A biometria passou a fazer parte das regras para concessão, manutenção e renovação de benefícios da seguridade social. A mudança ocorre de forma gradual em todo o país e estabelece a Carteira de Identidade Nacional (CIN) como principal documento para identificação dos beneficiários.
Biometria terá novas regras para beneficiários
A biometria permite confirmar a identidade do cidadão antes da concessão, manutenção ou renovação de benefícios. O cadastro usa dados como impressão digital e fotografia para fazer essa conferência.
Segundo o Governo Federal, a medida busca reduzir fraudes, cadastros duplicados e pagamentos feitos de forma indevida.
A regra também alcança quem já recebe benefícios. Porém, o governo informa que não haverá bloqueio automático de benefícios ativos apenas pela falta de biometria.
Quem já tem biometria pode usar o cadastro
Até 31 de dezembro de 2026, a biometria poderá ser verificada por diferentes documentos oficiais. Entre eles estão a CIN, a Carteira Nacional de Habilitação (CNH), o título de eleitor e o passaporte.
A regra muda em 2027. Nesse período, será aceita a biometria já cadastrada na CNH, no título de eleitor ou no passaporte. O cadastro precisa ter sido feito até 31 de dezembro de 2026.
Quem fizer uma nova biometria nesses documentos a partir de 2027 não poderá utilizá-la para essa finalidade. Nesse caso, será necessário emitir a CIN, conforme as orientações oficiais.
Quando a CIN será obrigatória
A partir de 1º de janeiro de 2028, somente a biometria registrada na CIN será aceita para concessão, manutenção e renovação de benefícios. A informação consta na página oficial do Governo Digital sobre beneficiários sociais.
Por isso, quem ainda não possui a nova carteira deve observar o calendário. A antecipação pode evitar problemas quando houver necessidade de solicitar ou renovar um benefício.
A CIN reúne dados de identificação do cidadão e utiliza o CPF como número de registro. O documento também possui versões física e digital, disponível pelo aplicativo GOV.BR.
Existem pessoas dispensadas da biometria
O governo prevê algumas exceções para o cadastro biométrico. A dispensa depende da situação e da apresentação da comprovação exigida.
A regra inclui pessoas com mais de 80 anos, migrantes, refugiados e apátridas. Residentes no exterior também estão entre os casos previstos.

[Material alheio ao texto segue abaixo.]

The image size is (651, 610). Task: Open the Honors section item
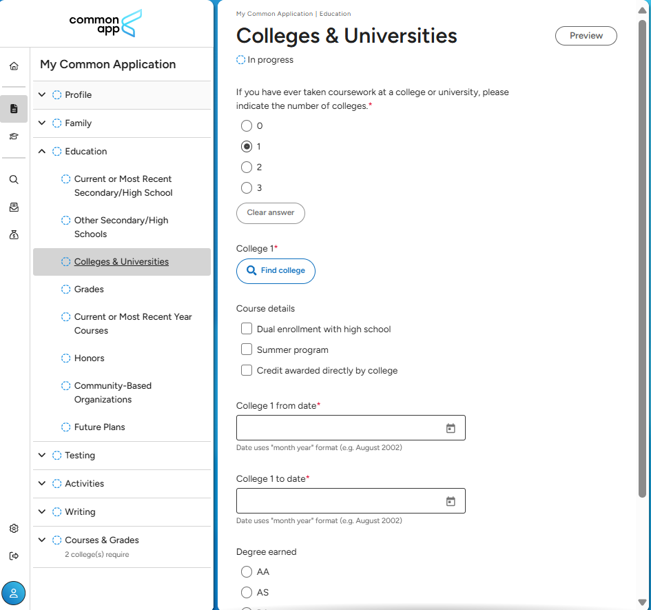coord(90,358)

Também podem ser dispensadas pessoas que não conseguem se deslocar por causa de condição de saúde ou deficiência. A regra contempla ainda quem mora em localidades consideradas de difícil acesso.
Como emitir a nova carteira de identidade
A emissão da CIN é feita pelos órgãos de identificação dos estados e do Distrito Federal. O cidadão deve apresentar os documentos exigidos pelo local de atendimento.
A nova carteira utiliza o CPF como número de identificação. Além disso, a emissão permite registrar os dados biométricos necessários para a identificação nos serviços públicos.
A primeira emissão da CIN em papel é gratuita, conforme as informações oficiais do Governo Digital. Depois, o cidadão pode acessar a versão digital pelo aplicativo GOV.BR.
O calendário, portanto, estabelece uma transição entre as bases biométricas atuais e a CIN.